On Sept. 4, I went to the campus of Morgan State University in Baltimore for a discussion on homosexuality at public radio station WEAA. I faced a Seventh Day Adventist minister who explained that his faith prevents him from supporting same-sex marriage, but he supports civil unions. I said that separate is inherently unequal, that he had no monopoly on faith, and that he was effectively calling for government establishment of religion in violation of the First Amendment.
We did not convince each other. The minister made the usual claim that we seek to change an institution that has been unchanged for millennia, so I pointed out one example of civil marriage being changed, specifically the 1967 Supreme Court ruling in Loving v. Virginia overturning state anti-miscegenation laws. I raised this despite being at a historically black university and knowing that the comparison to interracial marriage does not poll well with African Americans. I did so because the legal parallels are strong and this is more than a campaign — this is my life.
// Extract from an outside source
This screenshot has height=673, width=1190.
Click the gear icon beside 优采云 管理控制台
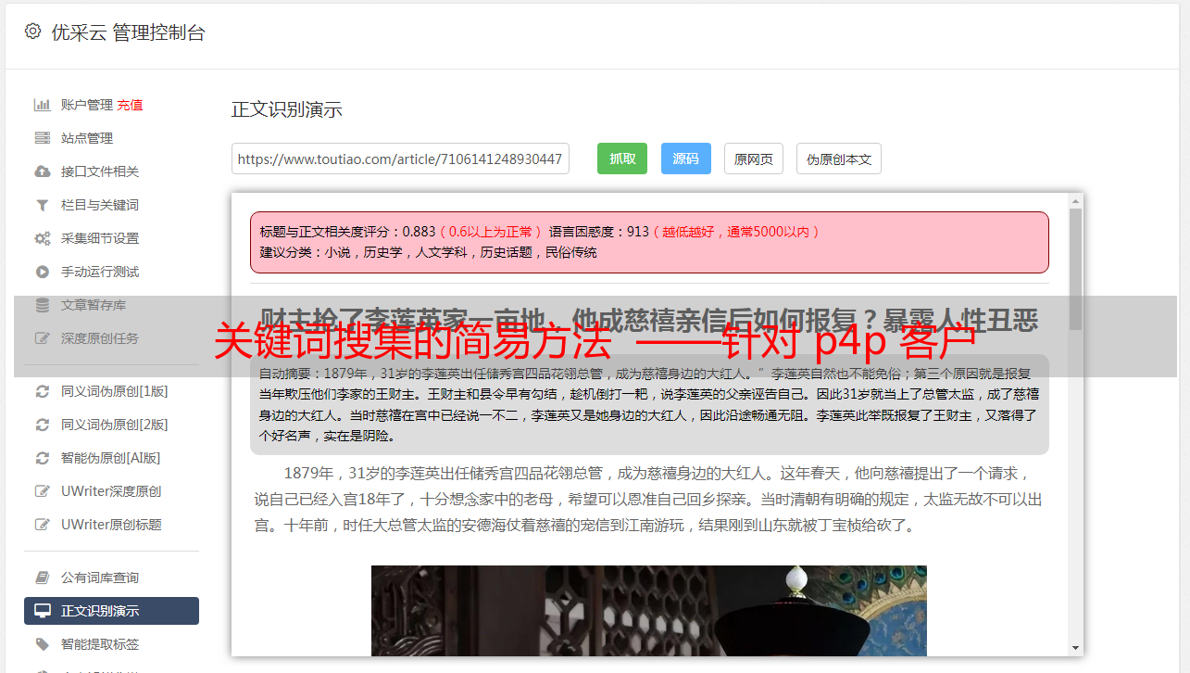(33, 32)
The studio phones lit up with callers objecting to ”equating” the gay rights struggle with the black civil-rights struggle. I said that ”compare” is not the same as ”equate,” and acknowledged the differences between the two struggles — though I also pointed out that they do not represent two distinct communities, since the gay population and the black population overlap. I said the bottom line is that my partner Patrick and I (speaking of interracial couples) are entitled to equal protection.
One caller, contending that homosexuality is a choice, said gays are not a legitimate minority. But religion is a choice, and people still enjoy a right to its free exercise. I noted that civil-rights veteran Rep. John Lewis (D-Ga.) strongly supports marriage equality, and that no group in Congress has a better pro-gay voting record than the Congressional Black Caucus.
Callers were unmoved. Finally I said, ”Look, if you want to be mad, then you’ll just have to be mad. My life clock is ticking. We’ve been working on marriage rights a long time, we have the votes in the majority-black D.C. Council, and we’re going ahead.” Frankly, the jealousy and resentment by some minorities toward others is senseless and self-defeating given the common threats we face. However varied our backgrounds, we must learn to coexist as equal citizens.
Jonathan Chait writes in the Sept. 23 issue of The New Republic, ”The fetishization of compromise often overlooks whether such a compromise makes any inherent sense. Not all issues lend themselves to compromise.” He is criticizing Blue Dog Democrats on health care, but the same principle applies to marriage. Chait says, ”Splitting a baby is actually a bad thing.”
If D.C. had no protections for gay families, the baby-splitters would propose civil unions or domestic partnerships as a compromise. But we already have domestic partnerships. Marriage is the next logical step toward equality.
Given that domestic partnerships have virtually the same protections as marriages under District law, upgrading to marriage will be largely symbolic until the federal Defense of Marriage Act is repealed. But marriage is a particularly powerful symbol. It is a central social institution whose meaning is understood by all, unlike non-marriage alternatives.
Aware of the constitutional power the U.S. Congress holds over the District, the D.C. Council held a dry run last spring with a bill recognizing same-sex marriages from other jurisdictions. That bill’s passage into law without congressional interference gives hope that Congress will not overturn a D.C. marriage-equality bill.
As one who counseled caution over the years, I never said we should wait until there was no risk. I said we should wait until we had a fighting chance. Now is that moment. We have followed our plan and built our bridge to marriage equality. Now we must cross it.